La primera vez que vi a Martica quedé fascinada con su porte orgulloso y su cabeza altiva. Era una mulata color canela con ademanes de muñeca. Los que la frecuentábamos sabíamos que en su juventud había sido bailarina del Tropicana. Caminaba con la misma cadencia que las volutas de su cigarro e hipnotizaba a los que la mirábamos. El día que la conocí llevaba puesta una blusa ajustada con estampado de leopardo, argollas grandes en las orejas y el pelo con extensiones recogido en una coleta que se balanceaba cada vez que meneaba la cabeza. Era hija de la diosa Ochún (la Santa bella entre las bellas, la madre de los ríos, la dueña del amor y de la femineidad).

Una tarde, Martica me enseñó a destripar pollos. “¿Te da asco?”, me preguntaba mientras reía.  “Claro que no”, le contesté fingiendo indiferencia. Yo veía cómo metía la mano por la abertura que les había hecho en el vientre y sacaba las tripas de un solo jalón. Sí, me daba asco, pero nunca se lo dije. La miraba a los ojos mientras me explicaba: “Tienes que cogerlas y jalar fuerte desde arriba para sacarlo todo de una vez”. Me gustaba sentarme a su lado y escuchar sus historias.
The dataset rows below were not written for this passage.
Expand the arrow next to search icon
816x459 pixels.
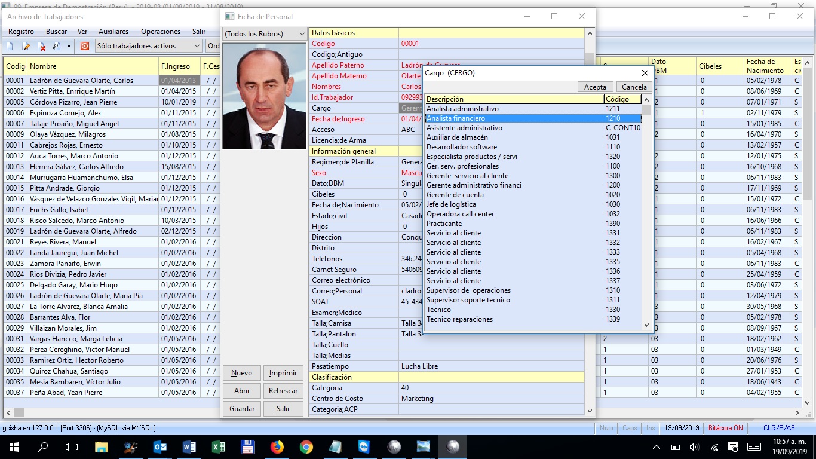(69, 46)
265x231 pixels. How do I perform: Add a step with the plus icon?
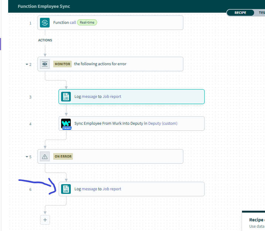[45, 220]
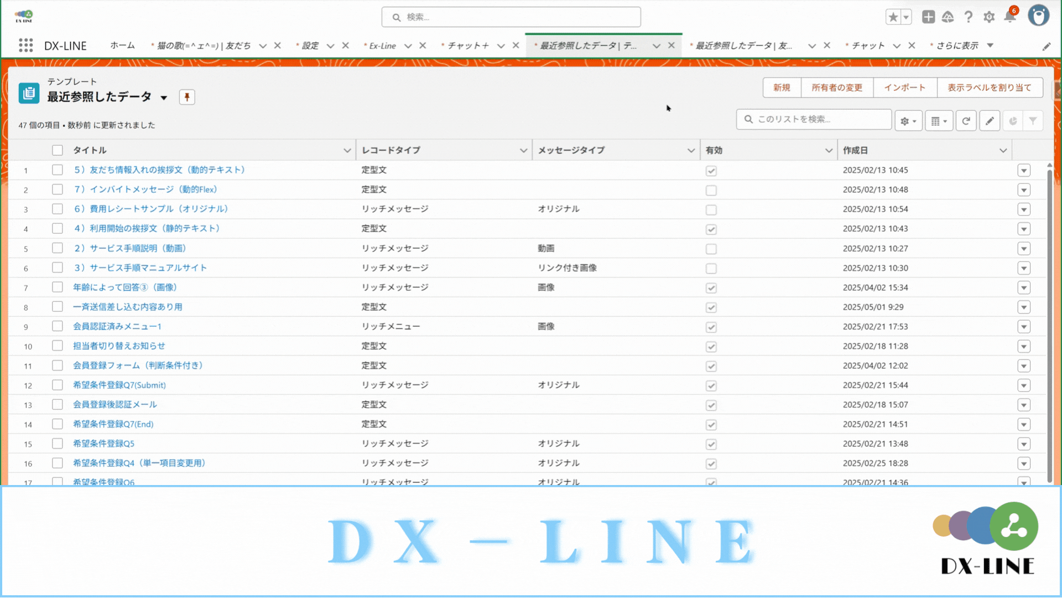Expand row 1 actions dropdown
The height and width of the screenshot is (598, 1062).
[x=1024, y=171]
Otro día cuando empezaba a oscurecer, se juntaron algunas mujeres a chismear. Martica, en el centro del grupo, con gestos de saber más que nadie, aseveró: “Hay que vivir con un blanco porque aunque los mulatos son más sabrosos, los blancos te dan mejor vida”. Así mismo lo hizo ella, se casó con Armando, un español que era más blanco que la leche y más bueno que el pan. Miraba a su mujer con ojos de no creerla y cuando ella se enganchaba de su brazo, él parecía crecer dos centímetros.

En una ocasión le regalé unos aretes de plata mexicana, sólo porque me dio la gana. Me miró sonriente al recibirlos, los examinó con cuidado. Al alzar la cara, con los pendientes puestos, tenía luz en las pupilas y agradecimiento en los labios. Lucía encantadora, como debió haberse visto cuando tenía 18 años y bailaba en su país.

Ayer supe que había muerto. Nunca más la veré frente al caldero mientras revuelve la harina caliente, concentrada como quien conoce todas las respuestas. No la volveré a escuchar presumir de su sazón, ni la veré más con su cigarro en la mano. No volveré a mirar sus pasos con tacones altos y sus movimientos de bailarina.

Hoy sé que somos todos los abrazos que hemos dado. Todo lo que hemos caminado, lo que hemos visto y compartido. No hay nada que lamentar. No perdemos a las personas ni los momentos, no cambiamos una cosa por otra. Vamos sumando en nuestro andar, en nuestra vida. Un día nos despertamos para comprobar que el ayer y el hoy nos habitan y que, en cada uno de nosotros, se vuelven una cualidad nueva.

Tuve la fortuna de conocer a la bella Martica, me quedo con su porte de reina y su gracia de hechicera. Conservo su risa y sus consejos. La seguiré viendo en las mulatas orgullosas que se contonean. La encontraré entre los calderos y las ollas y esperaré a que una tarde, cuando baje el sol, me contagie su miel y su sonrisa.